# Exercises due by EOD 2017.09.14

## goal

In this set of exercises, we will review some of the detailed points of making `ssh` connections to and from servers, as well as review some of the most basic and useful `linux` shell commands

## method of delivery

as mentioned in our first lecture, the method of delivery may change from assignment to assignment. we will include this section in every assignment to provide an overview of how we expect homework results to be submitted, and to provide background notes or explanations for "new" delivery concepts or methods.

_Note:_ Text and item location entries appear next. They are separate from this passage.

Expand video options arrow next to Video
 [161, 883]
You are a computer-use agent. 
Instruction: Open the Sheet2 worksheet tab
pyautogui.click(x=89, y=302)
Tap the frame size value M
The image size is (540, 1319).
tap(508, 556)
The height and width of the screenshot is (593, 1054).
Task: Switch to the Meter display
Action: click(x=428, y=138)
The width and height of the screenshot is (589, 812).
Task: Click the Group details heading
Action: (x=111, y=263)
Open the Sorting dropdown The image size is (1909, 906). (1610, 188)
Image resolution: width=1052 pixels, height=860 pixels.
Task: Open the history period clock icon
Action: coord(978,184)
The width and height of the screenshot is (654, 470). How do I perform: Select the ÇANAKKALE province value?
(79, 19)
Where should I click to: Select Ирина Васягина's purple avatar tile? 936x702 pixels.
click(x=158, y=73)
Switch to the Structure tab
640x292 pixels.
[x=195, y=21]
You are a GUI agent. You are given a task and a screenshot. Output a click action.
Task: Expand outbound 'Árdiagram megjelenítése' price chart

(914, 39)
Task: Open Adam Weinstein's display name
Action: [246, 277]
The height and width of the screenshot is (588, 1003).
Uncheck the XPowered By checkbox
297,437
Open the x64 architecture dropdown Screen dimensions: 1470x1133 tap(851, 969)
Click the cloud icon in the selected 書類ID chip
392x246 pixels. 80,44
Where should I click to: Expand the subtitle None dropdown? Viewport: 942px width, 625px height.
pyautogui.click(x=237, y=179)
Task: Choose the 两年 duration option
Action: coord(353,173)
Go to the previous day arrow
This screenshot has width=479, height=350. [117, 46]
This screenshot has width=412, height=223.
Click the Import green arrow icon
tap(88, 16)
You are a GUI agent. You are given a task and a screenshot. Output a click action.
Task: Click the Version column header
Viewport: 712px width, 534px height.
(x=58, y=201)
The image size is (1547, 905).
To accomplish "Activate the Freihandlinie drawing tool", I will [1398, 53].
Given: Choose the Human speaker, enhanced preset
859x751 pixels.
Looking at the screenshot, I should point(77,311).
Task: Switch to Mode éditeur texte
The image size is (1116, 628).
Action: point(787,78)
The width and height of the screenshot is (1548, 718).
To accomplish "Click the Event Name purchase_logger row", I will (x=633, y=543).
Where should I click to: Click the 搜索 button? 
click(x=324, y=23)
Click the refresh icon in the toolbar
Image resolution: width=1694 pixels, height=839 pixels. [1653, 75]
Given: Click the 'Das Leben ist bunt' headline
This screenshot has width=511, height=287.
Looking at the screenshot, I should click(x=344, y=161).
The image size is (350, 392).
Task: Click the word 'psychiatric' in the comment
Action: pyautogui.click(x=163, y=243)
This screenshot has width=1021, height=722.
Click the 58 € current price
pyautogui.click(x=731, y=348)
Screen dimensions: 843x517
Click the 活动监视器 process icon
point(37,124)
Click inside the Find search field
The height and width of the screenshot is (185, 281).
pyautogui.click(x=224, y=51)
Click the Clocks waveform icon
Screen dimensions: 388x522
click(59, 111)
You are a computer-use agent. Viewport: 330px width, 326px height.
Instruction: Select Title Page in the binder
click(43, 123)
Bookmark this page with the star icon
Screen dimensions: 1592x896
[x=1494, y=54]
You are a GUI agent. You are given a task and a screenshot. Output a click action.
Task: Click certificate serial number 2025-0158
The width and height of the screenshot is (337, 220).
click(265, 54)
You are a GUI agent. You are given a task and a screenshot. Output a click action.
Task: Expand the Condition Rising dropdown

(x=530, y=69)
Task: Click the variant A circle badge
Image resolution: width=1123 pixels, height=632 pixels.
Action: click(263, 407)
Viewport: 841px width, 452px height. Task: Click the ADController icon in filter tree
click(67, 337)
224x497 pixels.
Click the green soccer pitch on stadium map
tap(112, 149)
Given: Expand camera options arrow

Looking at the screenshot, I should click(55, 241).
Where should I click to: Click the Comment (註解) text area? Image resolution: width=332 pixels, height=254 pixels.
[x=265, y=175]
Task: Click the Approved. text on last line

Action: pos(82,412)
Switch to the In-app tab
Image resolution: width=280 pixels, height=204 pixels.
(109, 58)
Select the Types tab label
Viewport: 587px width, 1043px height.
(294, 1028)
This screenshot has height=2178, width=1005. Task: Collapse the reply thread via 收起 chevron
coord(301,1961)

there are two things that will need to be delivered and two different ways (in **bold** below) to deliver them

+ exercise 1 and 2
    + the results of this will be three items (a user name, an ip address, and a public key)
    + these must be **emailed** to [rzl5@georgetown.edu](rzl5@georgetown.edu) and [carlos.blancarte@elderresearch.com](carlos.blancarte@elderresearch.com)
    + these items will be used to set up an ssh connection from your local computer / laptop to my `aws ec2` server
+ exercises 3 - 4
    + nothing to submit for these -- you're on the honor system
+ exercise 5A *or* 5B
    + you only need to complete one of these two
    + the result of several steps will be a single shell script file named `gu511_download.sh`
    + in the following exercise 6 you will use the `ssh` connection set up as a result of exercises 1 and 2 to copy the bash script to your home directory on my `ec2` instance
+ exercise 6
    + you will **secure copy (`scp`)** the script you wrote in exercise 5 to my `ec2` server 
    + the final result will be a file `~/gu511_download.sh` in *your* user directory on *my* `ec2` server
    + I will execute that shell script as your user to verify it works as expected

## exercise 1: generating a public and private key pair

create a public and private `ssh` key pair using the [RSA encryption algorithm](https://simple.wikipedia.org/wiki/RSA_%28algorithm%29). 

use the following programs (depending on your operating system)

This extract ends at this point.